- Born: 9 January 1968 (age 58) Burscough, Lancashire, England
- Notable work: So Graham Norton Shooting Stars Big Brother's Big Mouth

Comedy career
- Years active: 1990s–present
- Genres: TV producer and presenter, stand up comedy, comedy writer

= Iain Coyle =

British comedian

Iain Coyle (born 9 January 1968 in Burscough, Lancashire) is a British TV presenter and producer and comedian. He was educated at St Bede's RC Comprehensive, St John Rigby College, Wigan, and Sheffield Polytechnic where he studied Fine Art.

==Broadcasting career==
Iain has juggled presenting, writing, producing and formatting various television and radio projects, as well as heading the development departments at Cactus TV, Channel X and Hat Trick Productions, where he has devised and produced. His most recent projects has been producing Big Brother's Big Mouth and The Games on Channel 4, and now exec producing Sky One's forthcoming 'Premiership All Stars'.

"Dicing With Debt" (Channel 4), "No Win No Fee" (BBC1) and "Rum" (Sky 1). He recently devised all the games and pranks on Celebrity Big Brother for Endemol UK and even found himself interviewing contestants from the ‘diary room'.

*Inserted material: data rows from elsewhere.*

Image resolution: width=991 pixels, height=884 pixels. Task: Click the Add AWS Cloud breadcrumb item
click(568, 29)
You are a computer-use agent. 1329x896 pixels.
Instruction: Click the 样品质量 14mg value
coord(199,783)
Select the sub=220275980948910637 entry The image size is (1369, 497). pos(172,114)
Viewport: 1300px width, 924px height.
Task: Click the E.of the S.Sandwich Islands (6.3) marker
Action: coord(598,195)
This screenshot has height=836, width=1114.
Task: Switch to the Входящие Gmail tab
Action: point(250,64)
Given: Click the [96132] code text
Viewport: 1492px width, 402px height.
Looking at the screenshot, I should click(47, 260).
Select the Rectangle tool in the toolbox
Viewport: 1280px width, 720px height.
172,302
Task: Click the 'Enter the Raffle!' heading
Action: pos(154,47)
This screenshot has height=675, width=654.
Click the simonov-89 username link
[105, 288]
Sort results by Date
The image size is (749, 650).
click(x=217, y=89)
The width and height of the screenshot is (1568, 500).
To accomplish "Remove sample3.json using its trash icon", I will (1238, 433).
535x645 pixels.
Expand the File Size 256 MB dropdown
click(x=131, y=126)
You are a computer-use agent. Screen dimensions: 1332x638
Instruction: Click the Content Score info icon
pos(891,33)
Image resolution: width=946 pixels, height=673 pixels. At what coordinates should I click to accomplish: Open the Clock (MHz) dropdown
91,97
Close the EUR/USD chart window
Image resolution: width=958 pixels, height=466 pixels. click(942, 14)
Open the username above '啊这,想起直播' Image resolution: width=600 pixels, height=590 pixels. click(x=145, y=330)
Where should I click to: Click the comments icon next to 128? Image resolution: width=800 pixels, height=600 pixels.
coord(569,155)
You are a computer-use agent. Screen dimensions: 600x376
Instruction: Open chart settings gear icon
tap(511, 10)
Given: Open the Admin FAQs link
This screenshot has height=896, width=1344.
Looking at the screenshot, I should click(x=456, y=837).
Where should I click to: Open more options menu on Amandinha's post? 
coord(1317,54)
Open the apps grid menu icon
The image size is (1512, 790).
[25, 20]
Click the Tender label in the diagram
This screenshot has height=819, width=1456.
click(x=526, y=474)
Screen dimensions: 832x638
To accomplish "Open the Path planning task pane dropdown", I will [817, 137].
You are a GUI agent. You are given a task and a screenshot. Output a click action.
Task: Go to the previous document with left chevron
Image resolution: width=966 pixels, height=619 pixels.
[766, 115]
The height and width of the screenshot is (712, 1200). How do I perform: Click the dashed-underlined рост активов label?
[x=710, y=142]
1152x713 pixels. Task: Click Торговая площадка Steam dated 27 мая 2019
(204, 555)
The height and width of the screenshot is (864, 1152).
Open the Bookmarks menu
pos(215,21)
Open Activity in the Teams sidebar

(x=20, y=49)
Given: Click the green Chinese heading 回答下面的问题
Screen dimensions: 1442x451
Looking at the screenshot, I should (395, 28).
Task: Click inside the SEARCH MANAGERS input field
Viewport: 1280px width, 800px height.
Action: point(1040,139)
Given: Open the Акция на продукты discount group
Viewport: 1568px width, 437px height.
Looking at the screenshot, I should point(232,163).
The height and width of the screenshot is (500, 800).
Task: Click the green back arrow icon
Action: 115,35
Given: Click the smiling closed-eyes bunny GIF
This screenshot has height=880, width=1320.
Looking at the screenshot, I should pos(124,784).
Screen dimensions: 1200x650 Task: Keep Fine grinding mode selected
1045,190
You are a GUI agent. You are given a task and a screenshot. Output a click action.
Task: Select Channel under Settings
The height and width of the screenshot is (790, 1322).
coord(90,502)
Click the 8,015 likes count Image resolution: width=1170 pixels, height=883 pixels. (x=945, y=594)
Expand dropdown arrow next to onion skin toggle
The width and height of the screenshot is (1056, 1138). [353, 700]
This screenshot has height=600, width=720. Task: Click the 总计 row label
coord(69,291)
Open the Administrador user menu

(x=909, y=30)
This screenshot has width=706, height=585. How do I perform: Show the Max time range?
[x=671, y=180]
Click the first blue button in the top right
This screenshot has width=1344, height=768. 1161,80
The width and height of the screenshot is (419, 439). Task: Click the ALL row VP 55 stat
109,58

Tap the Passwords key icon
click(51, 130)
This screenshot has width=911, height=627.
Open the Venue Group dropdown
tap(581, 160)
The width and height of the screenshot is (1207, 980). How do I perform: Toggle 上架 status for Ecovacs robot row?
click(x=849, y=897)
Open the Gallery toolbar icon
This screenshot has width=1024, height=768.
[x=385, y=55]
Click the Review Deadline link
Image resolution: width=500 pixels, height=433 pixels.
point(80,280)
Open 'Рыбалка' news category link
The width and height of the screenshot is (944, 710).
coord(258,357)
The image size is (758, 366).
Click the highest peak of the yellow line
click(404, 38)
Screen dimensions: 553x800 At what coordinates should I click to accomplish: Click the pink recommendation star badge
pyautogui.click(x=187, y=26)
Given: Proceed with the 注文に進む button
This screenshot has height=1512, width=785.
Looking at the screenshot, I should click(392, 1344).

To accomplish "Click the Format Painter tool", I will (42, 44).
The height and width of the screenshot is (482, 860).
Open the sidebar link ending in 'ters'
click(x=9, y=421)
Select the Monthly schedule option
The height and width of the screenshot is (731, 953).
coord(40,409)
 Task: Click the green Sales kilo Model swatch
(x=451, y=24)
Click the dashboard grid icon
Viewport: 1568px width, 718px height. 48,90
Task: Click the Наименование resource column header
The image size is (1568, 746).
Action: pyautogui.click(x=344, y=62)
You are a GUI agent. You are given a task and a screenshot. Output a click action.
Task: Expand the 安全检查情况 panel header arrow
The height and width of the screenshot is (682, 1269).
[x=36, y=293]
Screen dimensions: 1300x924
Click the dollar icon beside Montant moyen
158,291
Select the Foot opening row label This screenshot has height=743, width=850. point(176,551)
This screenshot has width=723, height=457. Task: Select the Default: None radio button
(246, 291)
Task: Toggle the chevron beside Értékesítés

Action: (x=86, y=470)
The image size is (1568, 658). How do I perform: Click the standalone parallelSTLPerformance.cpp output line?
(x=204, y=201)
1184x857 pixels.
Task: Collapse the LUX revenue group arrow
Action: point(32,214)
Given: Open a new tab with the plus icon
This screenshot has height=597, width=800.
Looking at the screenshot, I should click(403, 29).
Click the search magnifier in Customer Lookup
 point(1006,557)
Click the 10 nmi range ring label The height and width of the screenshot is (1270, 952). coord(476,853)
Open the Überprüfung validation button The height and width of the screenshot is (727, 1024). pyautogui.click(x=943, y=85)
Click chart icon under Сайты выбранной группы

Iain has written for a broad range of comedy and entertainment shows including Vic and Bob's "Shooting Stars" & "Families at War", Clive Anderson's "If I Ruled the World", Alan Davies' pan-European "One For The Road" and Rowland Rivron's "Bite The Bullet". He also had a hand in many other successful productions like "Phil Kay Feels", "So Graham Norton" and game shows "Dating Hell", "Incognito", "Food Fight" and "The Waiting Game".

Iain wrote and presented over 50 episodes of "Funny Business", ITV's weekly late night comedy magazine show, he was a roving reporter on Channel 4's "Last ChanceLottery", a celebrity film interviewer on both "Moviewatch" and "This Morning". He also co-presented "One Night Stand", LWT's late night entertainment show with Gail Porter, was the comedy advisor on ITV's primetime talent show "Give Your Mate A Break" and the consumer reporter on ITV's "We Can Work It Out".

Recently broadcast material on the Paramount Comedy Channel include Iain's interviews with Peter Kay (Peter Kay - The Early Years) and Little Britain's Matt Lucas and David Walliams (Lucas & Walliams - The Early Years).

Iain has also been the Host of 'Not Just a Matter of Life and Death – The Liverpool Podcast' for more than 65 episodes since 2009.